>> Start RECORDED DATA

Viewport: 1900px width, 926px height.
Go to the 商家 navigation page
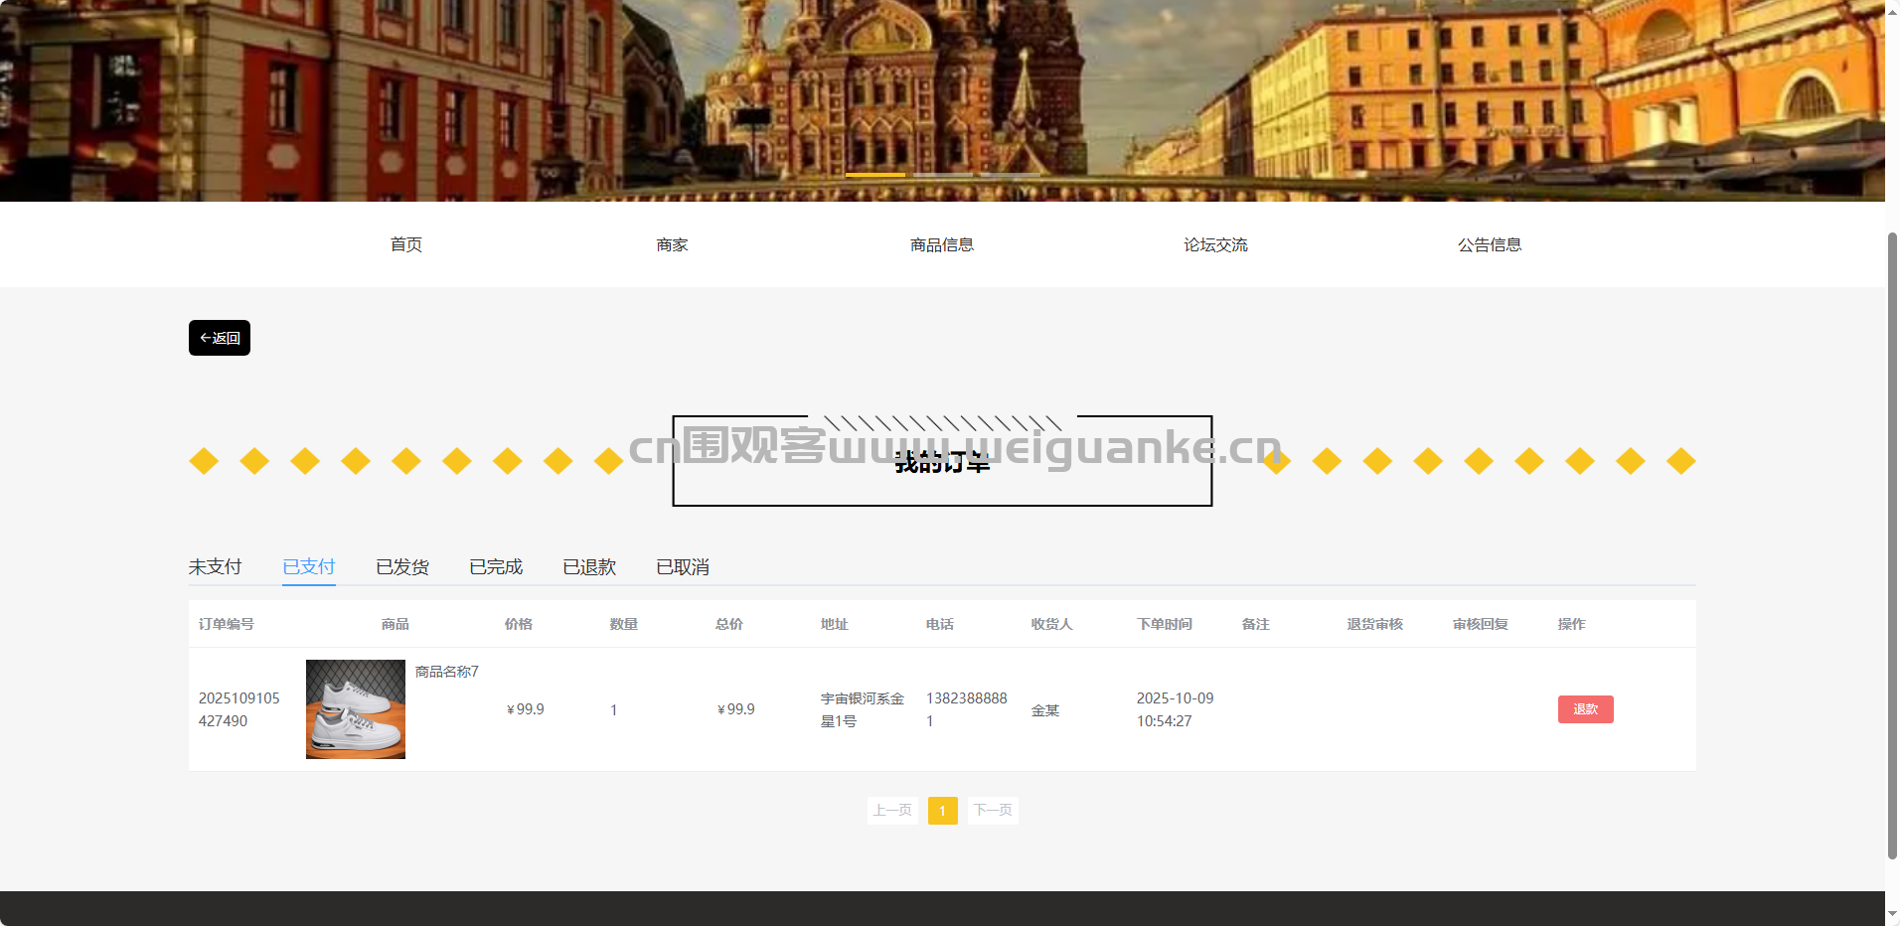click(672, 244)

>> End RECORDED DATA
>> Start RECORDED DATA

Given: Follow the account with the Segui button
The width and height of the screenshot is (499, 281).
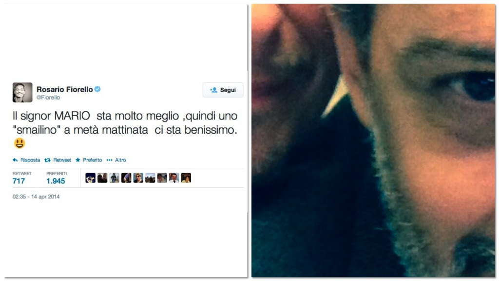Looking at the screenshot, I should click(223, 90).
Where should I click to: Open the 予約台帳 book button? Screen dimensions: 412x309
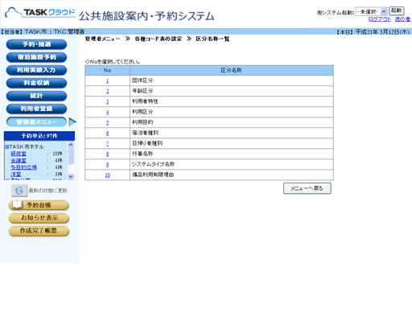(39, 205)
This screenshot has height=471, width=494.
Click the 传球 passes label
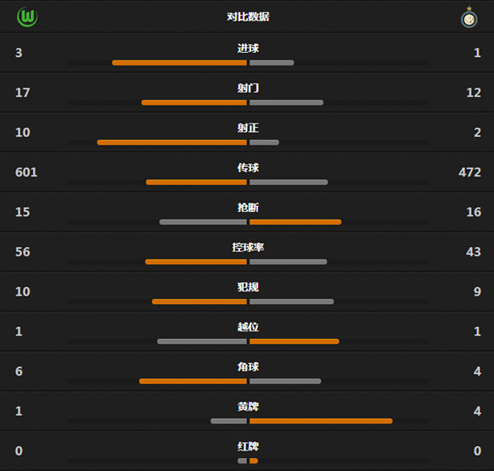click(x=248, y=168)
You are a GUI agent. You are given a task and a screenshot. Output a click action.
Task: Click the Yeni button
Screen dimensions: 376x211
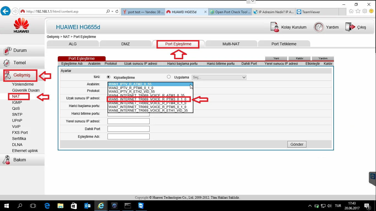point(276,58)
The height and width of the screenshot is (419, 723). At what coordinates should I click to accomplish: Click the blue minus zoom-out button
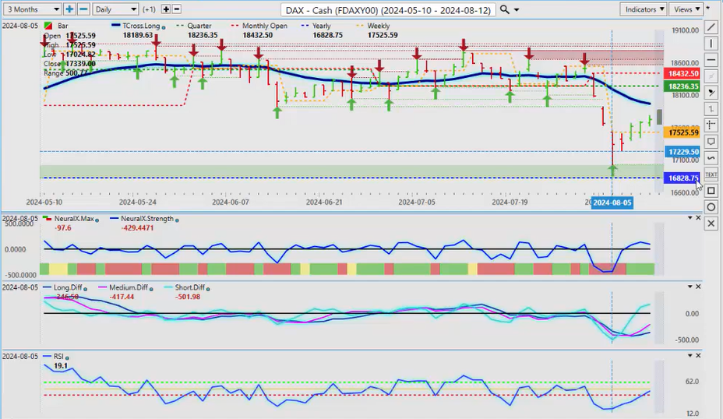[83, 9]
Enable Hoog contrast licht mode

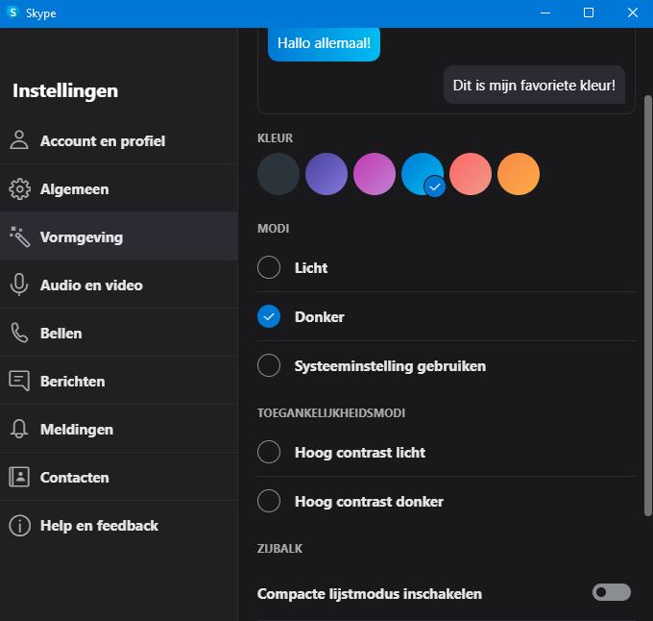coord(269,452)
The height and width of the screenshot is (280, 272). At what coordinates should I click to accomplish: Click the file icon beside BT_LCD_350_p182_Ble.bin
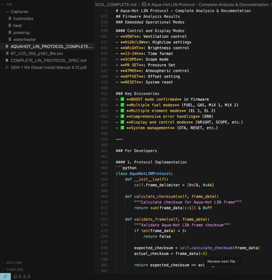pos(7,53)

>> End RECORDED DATA
>> Start RECORDED DATA

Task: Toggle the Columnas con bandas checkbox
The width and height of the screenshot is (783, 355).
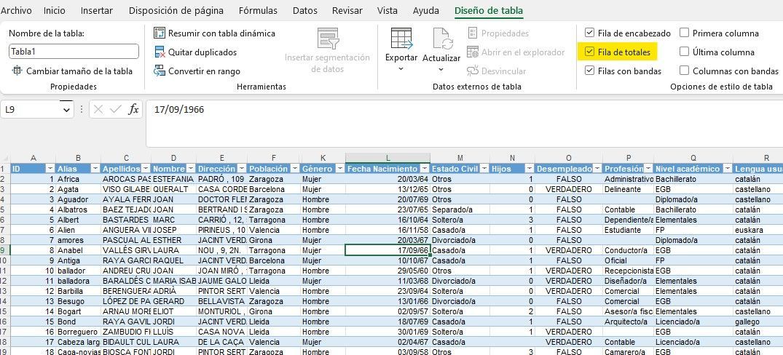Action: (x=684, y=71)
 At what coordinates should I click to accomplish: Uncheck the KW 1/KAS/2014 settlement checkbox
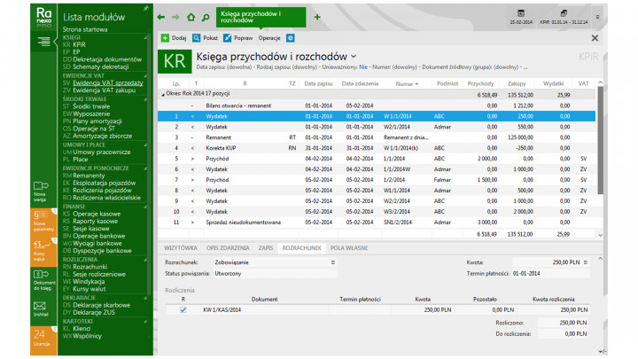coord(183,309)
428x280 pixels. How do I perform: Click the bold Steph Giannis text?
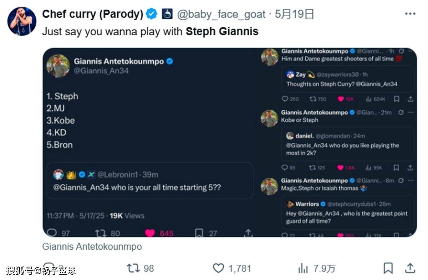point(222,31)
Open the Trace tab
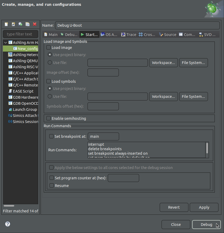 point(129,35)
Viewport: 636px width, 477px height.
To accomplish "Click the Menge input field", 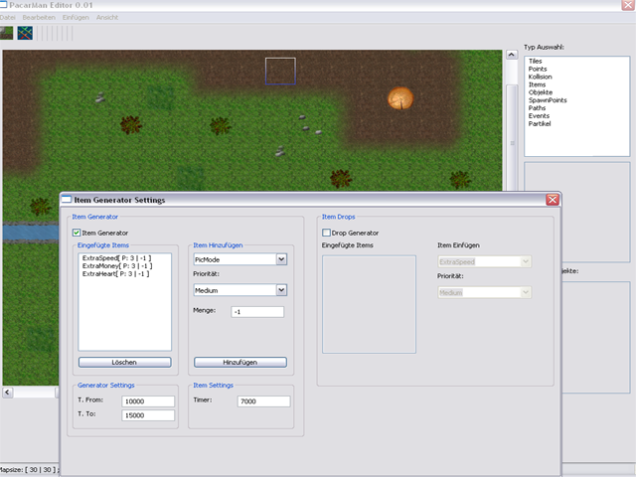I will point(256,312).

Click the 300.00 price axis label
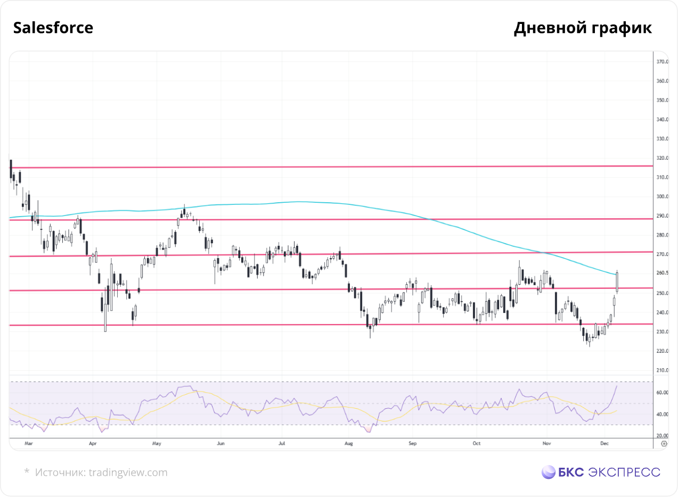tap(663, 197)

>> End RECORDED DATA

■ CHALLENGE ■
Repeat the lines starting at the one containing "Viewport: 1900px width, 926px height." and ending at the one containing "click(672, 244)", keeping every word unchanged. Leave the pictures out.

■ TASK OUTPUT ■
Viewport: 1900px width, 926px height.
Go to the 商家 navigation page
click(672, 244)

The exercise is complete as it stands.